Rewrite the records as a JSON list of strings, one string per line, covering only the lines from the one holding "Screen dimensions: 959x570" through the end of the records, both included. Skip blank lines and leave the pictures out.
****************
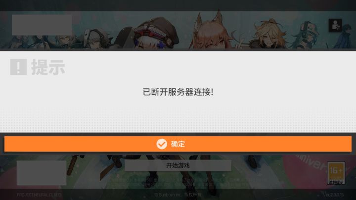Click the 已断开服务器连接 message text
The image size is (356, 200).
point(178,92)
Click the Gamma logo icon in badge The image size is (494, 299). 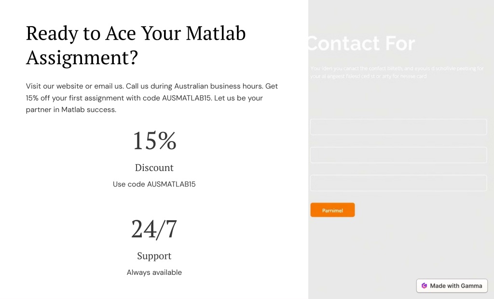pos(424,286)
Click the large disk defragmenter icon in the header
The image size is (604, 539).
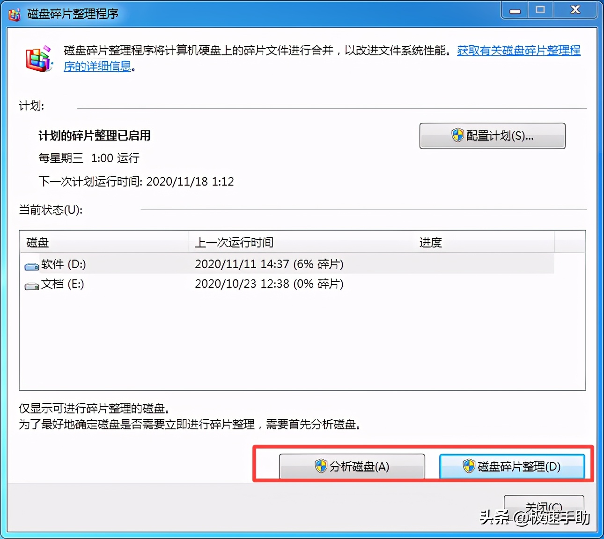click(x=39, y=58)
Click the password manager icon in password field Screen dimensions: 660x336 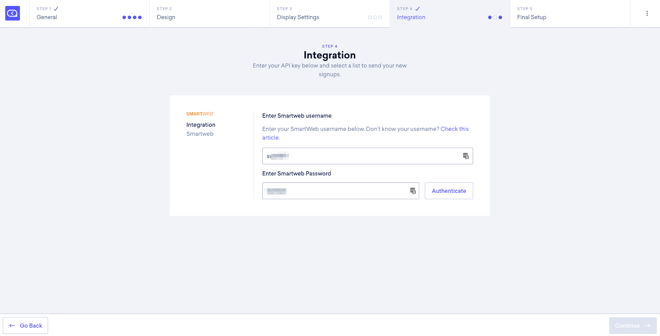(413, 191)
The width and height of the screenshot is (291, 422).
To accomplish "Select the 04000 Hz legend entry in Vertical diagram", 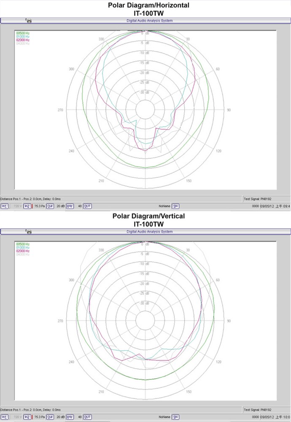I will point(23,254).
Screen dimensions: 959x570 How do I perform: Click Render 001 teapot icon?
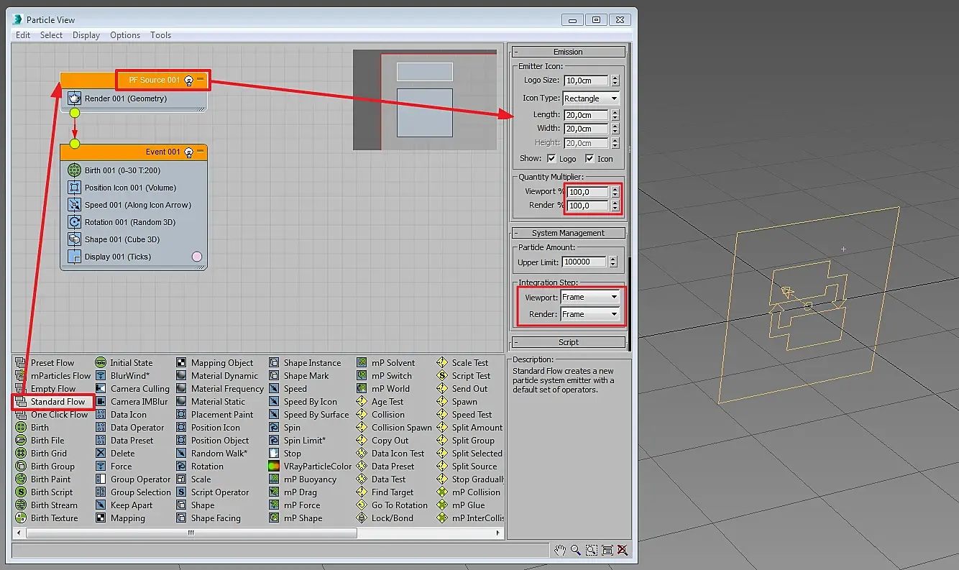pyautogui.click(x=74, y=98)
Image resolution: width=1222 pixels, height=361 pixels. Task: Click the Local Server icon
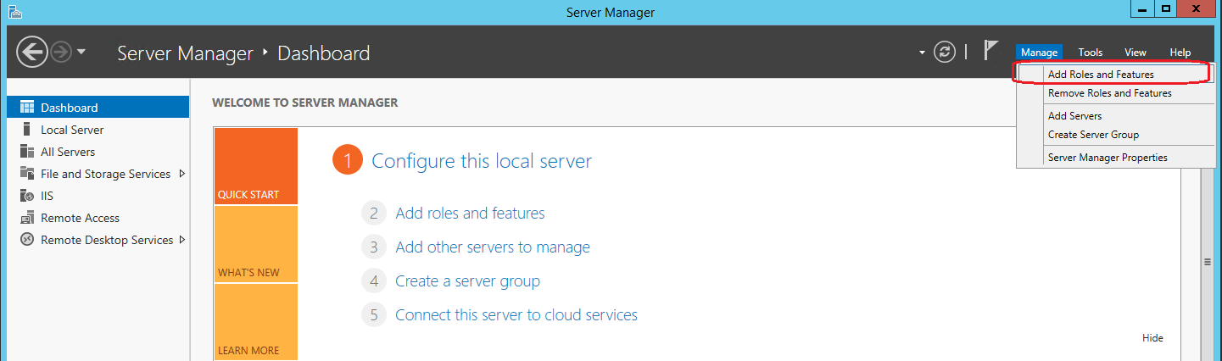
****************
■ ANSWER FOR THIS EXERCISE ■
[
  "Screen dimensions: 959x570 How do I perform: Click Render 001 teapot icon?",
  "pyautogui.click(x=74, y=98)",
  "Image resolution: width=1222 pixels, height=361 pixels. Task: Click the Local Server icon"
]